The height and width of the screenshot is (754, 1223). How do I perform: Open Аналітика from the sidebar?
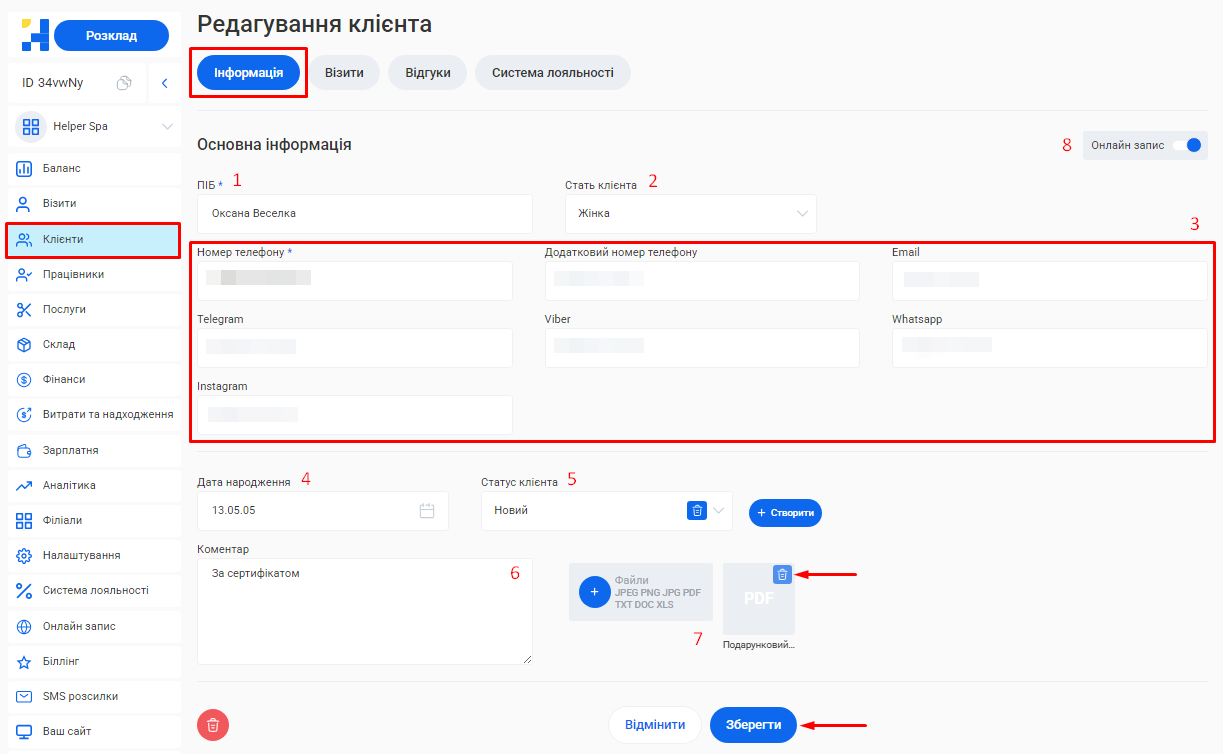click(x=69, y=485)
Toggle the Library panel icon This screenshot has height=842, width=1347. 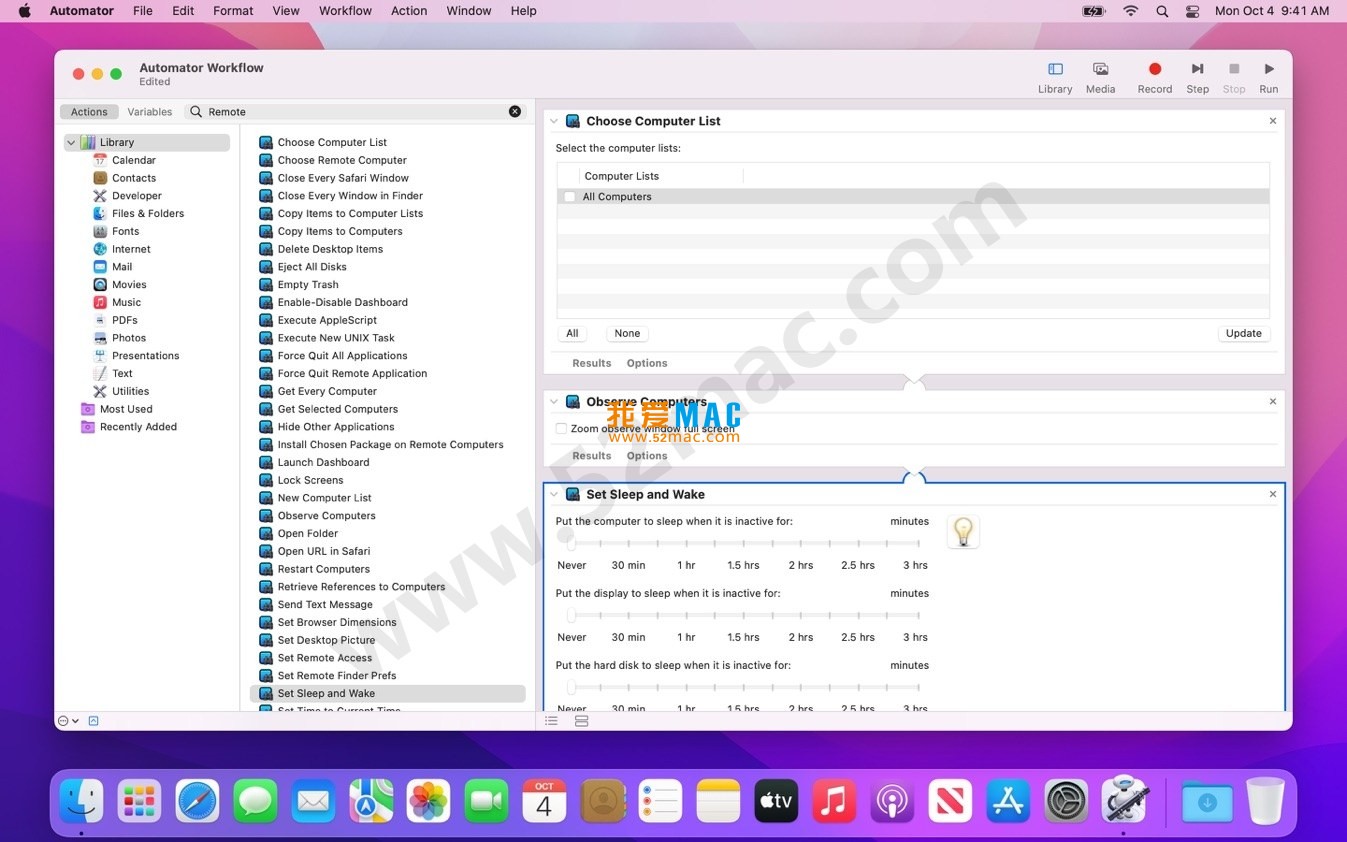[1054, 70]
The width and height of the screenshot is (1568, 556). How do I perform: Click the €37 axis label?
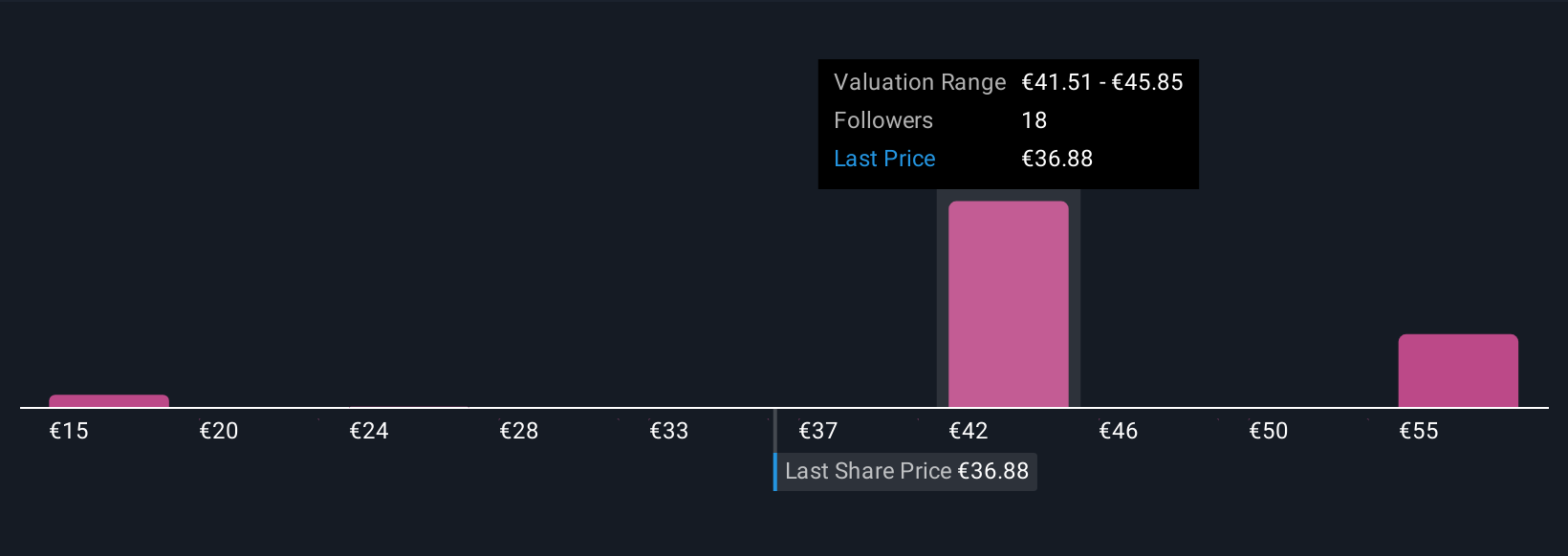click(x=818, y=431)
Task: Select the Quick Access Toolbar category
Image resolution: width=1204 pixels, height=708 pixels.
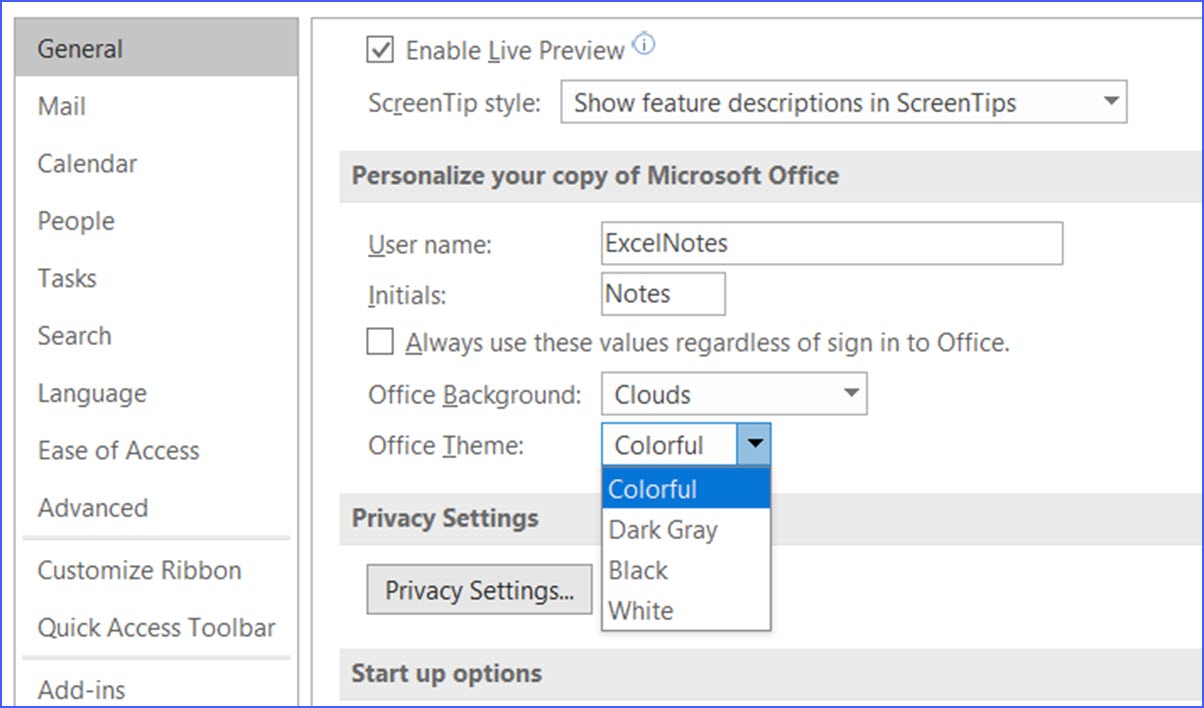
###
▶ DIRECTIONS FOR THIS TASK
Go to the line with "The width and" in the entries above. Reproduce that line and each one after it to the end, exactly and without the pictures.

▶ ANSWER TO THIS PROBLEM
The width and height of the screenshot is (1568, 556). How do I perform: Click the €37 axis label?
click(x=818, y=431)
Task: Select the Quick Access Toolbar category
Image resolution: width=1204 pixels, height=708 pixels.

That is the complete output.